▶ **Data for processing**
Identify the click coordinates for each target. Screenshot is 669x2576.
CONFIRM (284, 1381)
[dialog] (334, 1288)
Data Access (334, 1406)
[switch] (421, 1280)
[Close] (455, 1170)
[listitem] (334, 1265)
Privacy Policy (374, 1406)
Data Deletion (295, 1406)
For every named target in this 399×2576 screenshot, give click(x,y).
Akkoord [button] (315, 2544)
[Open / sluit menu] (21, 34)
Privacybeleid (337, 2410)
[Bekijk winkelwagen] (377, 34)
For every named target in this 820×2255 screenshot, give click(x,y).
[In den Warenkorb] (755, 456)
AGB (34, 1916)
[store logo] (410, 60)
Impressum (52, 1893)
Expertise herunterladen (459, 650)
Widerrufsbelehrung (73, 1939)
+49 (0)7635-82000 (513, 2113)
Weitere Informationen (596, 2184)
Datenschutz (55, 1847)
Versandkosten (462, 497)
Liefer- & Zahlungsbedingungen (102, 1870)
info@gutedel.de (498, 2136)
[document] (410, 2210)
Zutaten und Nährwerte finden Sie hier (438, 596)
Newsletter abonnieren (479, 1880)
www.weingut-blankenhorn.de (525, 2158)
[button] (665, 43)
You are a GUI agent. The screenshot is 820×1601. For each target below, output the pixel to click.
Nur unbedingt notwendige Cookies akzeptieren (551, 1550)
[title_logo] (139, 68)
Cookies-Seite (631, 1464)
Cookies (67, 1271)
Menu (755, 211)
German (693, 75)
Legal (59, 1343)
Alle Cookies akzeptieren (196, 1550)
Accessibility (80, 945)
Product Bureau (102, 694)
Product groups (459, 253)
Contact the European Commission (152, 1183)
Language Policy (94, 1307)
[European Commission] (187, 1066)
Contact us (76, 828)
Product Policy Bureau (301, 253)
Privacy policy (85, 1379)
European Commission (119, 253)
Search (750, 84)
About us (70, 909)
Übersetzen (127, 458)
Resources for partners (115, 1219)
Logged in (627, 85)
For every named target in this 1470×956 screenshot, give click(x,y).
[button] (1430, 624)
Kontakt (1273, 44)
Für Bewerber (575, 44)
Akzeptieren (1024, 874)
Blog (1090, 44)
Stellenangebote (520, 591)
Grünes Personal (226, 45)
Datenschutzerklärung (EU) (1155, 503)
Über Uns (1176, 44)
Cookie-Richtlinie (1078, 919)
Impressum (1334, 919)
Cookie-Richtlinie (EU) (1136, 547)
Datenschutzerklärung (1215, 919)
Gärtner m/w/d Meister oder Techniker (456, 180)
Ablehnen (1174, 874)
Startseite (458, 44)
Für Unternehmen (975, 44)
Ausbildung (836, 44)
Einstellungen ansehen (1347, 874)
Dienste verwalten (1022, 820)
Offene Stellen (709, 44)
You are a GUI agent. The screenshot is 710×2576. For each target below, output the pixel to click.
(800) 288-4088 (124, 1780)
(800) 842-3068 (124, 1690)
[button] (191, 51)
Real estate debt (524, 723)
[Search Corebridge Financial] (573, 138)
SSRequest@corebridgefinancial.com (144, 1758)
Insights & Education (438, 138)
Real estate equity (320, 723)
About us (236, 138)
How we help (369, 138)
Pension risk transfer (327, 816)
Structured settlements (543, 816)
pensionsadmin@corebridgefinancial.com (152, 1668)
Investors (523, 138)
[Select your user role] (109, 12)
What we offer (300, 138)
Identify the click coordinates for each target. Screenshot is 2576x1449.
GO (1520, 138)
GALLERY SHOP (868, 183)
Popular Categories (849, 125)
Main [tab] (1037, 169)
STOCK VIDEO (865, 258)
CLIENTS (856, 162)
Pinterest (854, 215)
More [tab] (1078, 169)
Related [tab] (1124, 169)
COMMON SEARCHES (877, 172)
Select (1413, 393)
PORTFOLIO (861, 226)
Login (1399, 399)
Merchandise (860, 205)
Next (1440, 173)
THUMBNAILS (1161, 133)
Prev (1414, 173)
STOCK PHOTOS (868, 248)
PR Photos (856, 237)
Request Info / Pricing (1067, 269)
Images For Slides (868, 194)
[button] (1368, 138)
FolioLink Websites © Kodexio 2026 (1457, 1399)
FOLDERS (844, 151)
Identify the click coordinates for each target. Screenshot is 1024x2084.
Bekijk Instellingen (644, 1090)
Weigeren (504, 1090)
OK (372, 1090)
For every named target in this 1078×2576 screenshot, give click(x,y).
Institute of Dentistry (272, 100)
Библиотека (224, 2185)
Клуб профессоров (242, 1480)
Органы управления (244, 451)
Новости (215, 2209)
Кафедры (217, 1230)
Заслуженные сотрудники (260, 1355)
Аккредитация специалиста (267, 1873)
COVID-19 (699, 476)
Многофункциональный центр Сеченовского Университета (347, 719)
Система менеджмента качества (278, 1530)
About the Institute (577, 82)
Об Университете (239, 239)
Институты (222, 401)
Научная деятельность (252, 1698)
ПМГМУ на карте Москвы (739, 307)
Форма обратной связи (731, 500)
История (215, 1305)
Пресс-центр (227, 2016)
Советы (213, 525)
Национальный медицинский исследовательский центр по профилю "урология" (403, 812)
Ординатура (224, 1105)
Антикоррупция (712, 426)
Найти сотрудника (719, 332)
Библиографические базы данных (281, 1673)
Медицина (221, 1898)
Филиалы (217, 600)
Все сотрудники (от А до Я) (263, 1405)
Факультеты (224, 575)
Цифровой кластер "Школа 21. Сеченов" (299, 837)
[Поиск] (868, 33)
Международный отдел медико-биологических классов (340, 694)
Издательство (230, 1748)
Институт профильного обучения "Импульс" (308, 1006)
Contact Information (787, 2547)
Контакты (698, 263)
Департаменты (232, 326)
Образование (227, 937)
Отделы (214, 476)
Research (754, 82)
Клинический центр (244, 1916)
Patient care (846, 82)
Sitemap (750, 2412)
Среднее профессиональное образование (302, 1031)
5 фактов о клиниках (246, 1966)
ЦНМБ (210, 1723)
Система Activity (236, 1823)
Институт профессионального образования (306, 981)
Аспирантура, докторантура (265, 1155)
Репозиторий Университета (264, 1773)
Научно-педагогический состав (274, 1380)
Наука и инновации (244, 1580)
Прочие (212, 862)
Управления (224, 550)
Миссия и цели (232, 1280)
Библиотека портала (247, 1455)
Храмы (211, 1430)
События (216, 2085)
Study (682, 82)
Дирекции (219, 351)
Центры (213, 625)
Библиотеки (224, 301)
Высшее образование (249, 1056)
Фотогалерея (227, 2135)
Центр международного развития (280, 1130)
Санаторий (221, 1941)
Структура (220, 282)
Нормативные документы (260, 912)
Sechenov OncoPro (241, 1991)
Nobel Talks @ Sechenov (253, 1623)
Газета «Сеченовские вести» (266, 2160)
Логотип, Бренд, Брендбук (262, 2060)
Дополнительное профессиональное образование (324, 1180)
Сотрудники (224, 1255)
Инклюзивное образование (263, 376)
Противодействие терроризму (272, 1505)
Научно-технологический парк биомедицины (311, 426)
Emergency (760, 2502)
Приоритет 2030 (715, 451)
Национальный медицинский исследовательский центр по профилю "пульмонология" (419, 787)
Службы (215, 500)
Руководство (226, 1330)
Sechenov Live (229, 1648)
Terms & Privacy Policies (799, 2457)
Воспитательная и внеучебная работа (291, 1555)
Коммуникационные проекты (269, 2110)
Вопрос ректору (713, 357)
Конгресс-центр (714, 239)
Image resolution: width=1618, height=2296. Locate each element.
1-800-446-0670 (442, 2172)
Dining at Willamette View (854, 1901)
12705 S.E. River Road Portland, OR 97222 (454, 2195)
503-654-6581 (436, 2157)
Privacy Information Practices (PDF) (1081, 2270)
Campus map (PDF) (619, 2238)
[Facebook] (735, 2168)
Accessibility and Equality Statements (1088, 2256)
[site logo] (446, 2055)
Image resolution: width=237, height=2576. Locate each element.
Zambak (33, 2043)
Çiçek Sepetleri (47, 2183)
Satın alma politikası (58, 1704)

▶ **Try it**
Please give back exactly the lines of the listing above that run from the one containing "How we help (369, 138)" through the one containing "Main [tab] (1037, 169)", and only those.

▶ **Exercise solution**
How we help (369, 138)
Pension risk transfer (327, 816)
Structured settlements (543, 816)
pensionsadmin@corebridgefinancial.com (152, 1668)
Investors (523, 138)
[Select your user role] (109, 12)
What we offer (300, 138)
Identify the click coordinates for each target. Screenshot is 2576x1449.
GO (1520, 138)
GALLERY SHOP (868, 183)
Popular Categories (849, 125)
Main [tab] (1037, 169)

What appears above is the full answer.